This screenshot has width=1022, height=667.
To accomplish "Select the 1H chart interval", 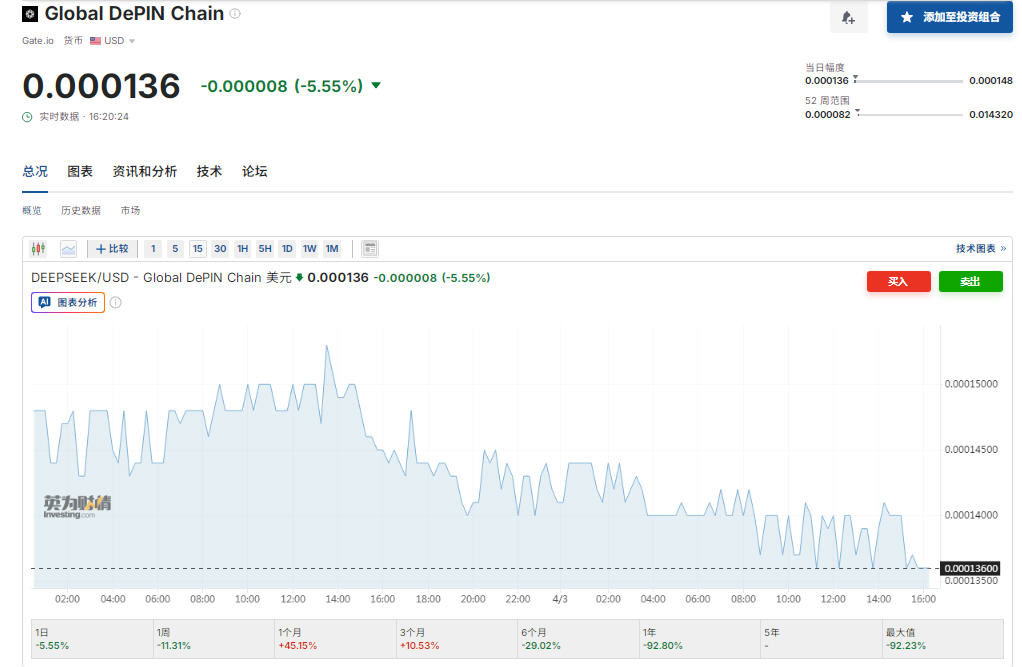I will tap(242, 249).
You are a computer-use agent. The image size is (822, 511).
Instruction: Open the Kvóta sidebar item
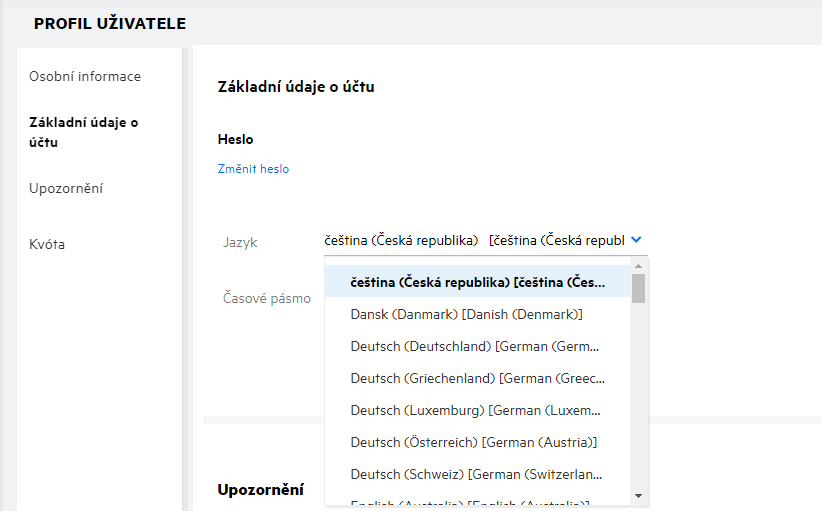tap(47, 244)
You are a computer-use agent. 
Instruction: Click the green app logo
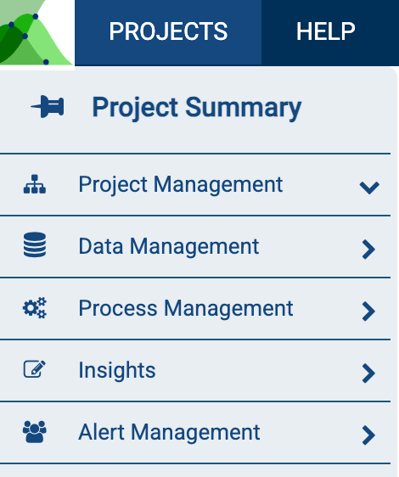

Try it:
Note each line of the entries that has "agent" in it, and copy those lines.

Completed task:
You are a computer-use agent. The image size is (822, 511).
You are a computer-use agent. 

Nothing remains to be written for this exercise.